Your assignment:
In the material below, find the line that contains "Screen dimensions: 1481x564" and the line that contains "Screen dimensions: 761x498", then write out exactly those two lines and everything between them.

Extracted material:
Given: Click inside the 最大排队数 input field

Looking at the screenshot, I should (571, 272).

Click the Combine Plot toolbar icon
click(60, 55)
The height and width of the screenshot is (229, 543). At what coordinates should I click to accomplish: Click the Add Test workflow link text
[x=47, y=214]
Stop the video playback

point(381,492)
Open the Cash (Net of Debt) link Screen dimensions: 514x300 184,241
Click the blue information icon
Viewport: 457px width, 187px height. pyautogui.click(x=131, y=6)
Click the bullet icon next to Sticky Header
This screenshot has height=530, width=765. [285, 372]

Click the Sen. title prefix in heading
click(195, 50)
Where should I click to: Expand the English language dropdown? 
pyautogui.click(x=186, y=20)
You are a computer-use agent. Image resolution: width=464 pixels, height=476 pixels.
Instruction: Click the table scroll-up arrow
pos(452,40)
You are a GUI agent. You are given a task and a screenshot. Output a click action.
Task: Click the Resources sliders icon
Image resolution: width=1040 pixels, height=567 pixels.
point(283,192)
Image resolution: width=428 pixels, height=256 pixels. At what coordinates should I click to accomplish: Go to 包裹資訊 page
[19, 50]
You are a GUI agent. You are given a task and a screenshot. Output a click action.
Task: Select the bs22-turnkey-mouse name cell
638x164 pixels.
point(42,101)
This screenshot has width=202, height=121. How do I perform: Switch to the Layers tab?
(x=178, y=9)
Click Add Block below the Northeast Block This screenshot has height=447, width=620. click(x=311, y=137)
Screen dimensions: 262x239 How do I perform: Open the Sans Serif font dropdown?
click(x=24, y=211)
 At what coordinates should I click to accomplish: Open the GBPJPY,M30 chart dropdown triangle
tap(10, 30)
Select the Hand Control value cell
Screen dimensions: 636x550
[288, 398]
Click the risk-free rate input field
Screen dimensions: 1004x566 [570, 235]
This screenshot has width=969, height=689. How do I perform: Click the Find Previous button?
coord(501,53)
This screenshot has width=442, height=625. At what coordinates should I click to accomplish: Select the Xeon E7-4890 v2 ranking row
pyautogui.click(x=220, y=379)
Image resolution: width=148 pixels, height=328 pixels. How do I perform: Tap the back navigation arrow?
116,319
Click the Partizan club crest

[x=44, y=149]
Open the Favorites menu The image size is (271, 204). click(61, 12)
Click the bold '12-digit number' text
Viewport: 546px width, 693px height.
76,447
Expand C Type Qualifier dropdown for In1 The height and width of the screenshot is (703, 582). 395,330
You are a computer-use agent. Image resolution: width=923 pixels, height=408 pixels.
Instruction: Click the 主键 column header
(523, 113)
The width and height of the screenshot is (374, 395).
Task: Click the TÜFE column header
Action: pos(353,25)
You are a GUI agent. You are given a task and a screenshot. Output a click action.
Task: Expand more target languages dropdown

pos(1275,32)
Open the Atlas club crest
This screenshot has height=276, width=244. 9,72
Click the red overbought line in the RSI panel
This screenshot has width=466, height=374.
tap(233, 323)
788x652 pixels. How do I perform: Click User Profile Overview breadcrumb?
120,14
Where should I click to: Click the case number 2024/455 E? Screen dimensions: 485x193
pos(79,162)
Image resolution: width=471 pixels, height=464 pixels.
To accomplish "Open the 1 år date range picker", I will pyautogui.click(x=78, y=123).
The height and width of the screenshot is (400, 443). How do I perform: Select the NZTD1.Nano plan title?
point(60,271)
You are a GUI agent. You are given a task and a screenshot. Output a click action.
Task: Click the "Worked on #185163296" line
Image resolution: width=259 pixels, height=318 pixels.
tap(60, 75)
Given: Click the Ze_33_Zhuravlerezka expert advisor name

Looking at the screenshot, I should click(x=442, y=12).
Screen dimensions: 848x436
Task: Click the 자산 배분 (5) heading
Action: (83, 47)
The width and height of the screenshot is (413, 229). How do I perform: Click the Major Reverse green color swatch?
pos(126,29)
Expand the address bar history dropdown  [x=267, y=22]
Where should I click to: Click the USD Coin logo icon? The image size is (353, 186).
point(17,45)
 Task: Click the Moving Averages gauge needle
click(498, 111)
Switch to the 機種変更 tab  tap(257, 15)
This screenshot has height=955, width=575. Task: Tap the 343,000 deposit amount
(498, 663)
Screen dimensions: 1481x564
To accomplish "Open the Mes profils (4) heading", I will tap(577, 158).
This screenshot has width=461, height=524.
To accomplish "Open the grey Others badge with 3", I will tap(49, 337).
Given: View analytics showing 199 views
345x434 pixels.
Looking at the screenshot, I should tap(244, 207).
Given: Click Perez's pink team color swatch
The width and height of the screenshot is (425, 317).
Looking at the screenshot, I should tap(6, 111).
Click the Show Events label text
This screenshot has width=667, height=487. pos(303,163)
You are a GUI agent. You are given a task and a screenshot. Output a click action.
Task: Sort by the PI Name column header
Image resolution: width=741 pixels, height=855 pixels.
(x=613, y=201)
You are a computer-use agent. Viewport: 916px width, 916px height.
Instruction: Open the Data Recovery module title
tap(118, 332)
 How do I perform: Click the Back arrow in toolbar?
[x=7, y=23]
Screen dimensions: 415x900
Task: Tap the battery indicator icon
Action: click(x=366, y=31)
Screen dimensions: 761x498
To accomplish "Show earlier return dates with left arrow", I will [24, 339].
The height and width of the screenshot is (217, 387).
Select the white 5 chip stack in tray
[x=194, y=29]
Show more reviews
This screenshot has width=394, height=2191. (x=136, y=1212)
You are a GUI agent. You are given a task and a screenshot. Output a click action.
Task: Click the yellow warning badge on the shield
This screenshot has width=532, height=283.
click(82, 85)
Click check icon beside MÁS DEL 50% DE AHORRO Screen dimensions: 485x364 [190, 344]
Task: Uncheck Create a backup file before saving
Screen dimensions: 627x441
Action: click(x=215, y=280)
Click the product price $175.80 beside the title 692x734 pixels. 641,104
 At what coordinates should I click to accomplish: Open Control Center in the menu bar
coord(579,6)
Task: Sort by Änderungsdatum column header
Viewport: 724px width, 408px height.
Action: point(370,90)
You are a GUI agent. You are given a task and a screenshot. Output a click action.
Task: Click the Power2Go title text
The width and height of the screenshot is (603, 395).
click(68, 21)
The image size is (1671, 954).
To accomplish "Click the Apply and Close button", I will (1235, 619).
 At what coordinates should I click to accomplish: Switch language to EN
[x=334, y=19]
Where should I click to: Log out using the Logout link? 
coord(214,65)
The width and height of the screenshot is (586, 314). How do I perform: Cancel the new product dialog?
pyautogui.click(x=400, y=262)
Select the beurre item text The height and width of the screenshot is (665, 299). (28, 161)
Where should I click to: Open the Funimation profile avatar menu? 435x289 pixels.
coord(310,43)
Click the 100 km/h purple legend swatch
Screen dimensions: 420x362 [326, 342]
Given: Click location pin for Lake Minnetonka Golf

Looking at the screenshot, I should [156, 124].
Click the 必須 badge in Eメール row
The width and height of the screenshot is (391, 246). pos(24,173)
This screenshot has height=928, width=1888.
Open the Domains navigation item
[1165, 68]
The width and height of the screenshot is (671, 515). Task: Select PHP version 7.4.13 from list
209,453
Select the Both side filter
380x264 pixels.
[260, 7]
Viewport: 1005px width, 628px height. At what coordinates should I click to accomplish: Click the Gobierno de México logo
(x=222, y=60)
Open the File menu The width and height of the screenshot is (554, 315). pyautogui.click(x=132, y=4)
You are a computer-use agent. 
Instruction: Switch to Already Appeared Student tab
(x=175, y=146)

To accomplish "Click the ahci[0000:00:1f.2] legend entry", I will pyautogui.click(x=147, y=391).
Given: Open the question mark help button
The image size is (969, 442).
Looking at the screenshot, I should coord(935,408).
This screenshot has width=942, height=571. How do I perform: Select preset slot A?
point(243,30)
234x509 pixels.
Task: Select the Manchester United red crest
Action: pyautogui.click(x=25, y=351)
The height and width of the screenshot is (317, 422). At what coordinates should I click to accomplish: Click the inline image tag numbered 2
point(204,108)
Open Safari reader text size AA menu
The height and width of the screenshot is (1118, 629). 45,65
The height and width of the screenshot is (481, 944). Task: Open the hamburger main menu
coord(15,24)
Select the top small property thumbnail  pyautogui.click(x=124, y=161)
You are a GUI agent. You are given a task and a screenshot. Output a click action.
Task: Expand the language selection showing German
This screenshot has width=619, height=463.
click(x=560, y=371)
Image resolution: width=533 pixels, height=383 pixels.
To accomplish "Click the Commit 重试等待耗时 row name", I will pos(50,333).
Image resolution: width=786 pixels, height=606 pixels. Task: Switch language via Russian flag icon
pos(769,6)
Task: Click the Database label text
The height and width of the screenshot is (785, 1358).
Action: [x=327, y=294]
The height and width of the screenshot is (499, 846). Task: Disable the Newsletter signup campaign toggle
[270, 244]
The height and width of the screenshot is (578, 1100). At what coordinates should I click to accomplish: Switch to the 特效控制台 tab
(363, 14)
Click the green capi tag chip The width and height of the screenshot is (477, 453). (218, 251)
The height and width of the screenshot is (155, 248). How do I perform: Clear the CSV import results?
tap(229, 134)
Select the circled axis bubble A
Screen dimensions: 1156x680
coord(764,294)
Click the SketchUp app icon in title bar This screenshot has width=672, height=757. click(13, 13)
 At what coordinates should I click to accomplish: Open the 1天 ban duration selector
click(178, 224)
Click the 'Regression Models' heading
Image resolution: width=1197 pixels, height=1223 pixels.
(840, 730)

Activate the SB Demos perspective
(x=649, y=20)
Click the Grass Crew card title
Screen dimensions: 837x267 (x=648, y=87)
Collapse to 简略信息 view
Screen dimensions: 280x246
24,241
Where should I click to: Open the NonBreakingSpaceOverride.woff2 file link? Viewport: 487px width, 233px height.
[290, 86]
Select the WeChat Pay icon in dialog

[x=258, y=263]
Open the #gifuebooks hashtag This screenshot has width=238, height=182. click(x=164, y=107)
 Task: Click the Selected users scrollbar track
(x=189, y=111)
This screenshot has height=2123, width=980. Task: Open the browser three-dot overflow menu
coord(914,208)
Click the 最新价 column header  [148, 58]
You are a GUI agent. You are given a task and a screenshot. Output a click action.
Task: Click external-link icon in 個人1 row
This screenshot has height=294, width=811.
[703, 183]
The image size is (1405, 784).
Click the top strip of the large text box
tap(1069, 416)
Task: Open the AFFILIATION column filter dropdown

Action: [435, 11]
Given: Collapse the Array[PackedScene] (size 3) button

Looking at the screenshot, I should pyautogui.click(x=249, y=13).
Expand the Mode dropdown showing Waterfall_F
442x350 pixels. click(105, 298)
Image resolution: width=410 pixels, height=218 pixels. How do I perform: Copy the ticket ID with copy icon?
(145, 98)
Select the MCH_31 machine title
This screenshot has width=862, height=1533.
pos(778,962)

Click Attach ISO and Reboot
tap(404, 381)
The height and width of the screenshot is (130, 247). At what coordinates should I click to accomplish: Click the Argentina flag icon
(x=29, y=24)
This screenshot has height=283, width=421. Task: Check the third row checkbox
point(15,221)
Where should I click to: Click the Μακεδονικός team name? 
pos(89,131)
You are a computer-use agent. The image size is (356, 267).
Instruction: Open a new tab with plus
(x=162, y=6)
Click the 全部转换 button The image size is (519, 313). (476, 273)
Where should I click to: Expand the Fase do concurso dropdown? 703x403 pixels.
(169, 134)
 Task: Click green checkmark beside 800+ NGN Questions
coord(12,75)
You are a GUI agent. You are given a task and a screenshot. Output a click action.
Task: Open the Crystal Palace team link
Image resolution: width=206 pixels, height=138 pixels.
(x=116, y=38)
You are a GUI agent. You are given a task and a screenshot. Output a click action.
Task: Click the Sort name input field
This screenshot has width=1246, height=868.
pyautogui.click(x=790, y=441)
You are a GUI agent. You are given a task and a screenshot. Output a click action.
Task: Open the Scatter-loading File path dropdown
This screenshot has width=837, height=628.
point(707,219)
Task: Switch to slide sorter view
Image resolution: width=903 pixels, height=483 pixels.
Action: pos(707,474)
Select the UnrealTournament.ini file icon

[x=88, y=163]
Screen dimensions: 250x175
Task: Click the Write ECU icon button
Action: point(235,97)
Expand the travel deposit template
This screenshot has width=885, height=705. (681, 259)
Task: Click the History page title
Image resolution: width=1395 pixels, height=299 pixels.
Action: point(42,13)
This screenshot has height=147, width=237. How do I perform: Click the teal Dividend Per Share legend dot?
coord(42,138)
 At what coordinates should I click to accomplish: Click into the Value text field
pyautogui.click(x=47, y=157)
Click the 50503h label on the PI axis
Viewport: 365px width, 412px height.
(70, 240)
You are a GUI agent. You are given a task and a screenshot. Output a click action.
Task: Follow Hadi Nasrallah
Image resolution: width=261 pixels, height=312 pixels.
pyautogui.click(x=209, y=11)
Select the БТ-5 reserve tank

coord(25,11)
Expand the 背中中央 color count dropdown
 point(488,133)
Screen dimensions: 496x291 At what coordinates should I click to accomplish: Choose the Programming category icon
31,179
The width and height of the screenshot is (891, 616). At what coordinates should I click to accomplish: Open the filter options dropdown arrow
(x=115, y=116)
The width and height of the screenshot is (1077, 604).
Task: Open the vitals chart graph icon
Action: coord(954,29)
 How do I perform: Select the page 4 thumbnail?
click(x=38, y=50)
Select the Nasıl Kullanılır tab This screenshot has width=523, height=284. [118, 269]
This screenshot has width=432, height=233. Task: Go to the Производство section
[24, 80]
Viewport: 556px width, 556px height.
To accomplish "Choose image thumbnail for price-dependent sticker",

Problem solution:
Screen dimensions: 1481x564
To accomplish "Open the Mes profils (4) heading", I will tap(577, 158).
This screenshot has width=461, height=524.
To accomplish "Open the grey Others badge with 3", I will tap(49, 337).
Given: View analytics showing 199 views
345x434 pixels.
Looking at the screenshot, I should tap(244, 207).
Given: Click Perez's pink team color swatch
The width and height of the screenshot is (425, 317).
Looking at the screenshot, I should tap(6, 111).
Click the Show Events label text
This screenshot has width=667, height=487. pos(303,163)
You are a GUI agent. You are given a task and a screenshot. Output a click action.
Task: Sort by the PI Name column header
Image resolution: width=741 pixels, height=855 pixels.
(x=613, y=201)
You are a computer-use agent. Viewport: 916px width, 916px height.
Instruction: Open the Data Recovery module title
tap(118, 332)
 How do I perform: Click the Back arrow in toolbar?
[x=7, y=23]
Screen dimensions: 415x900
Task: Tap the battery indicator icon
Action: click(x=366, y=31)
Screen dimensions: 761x498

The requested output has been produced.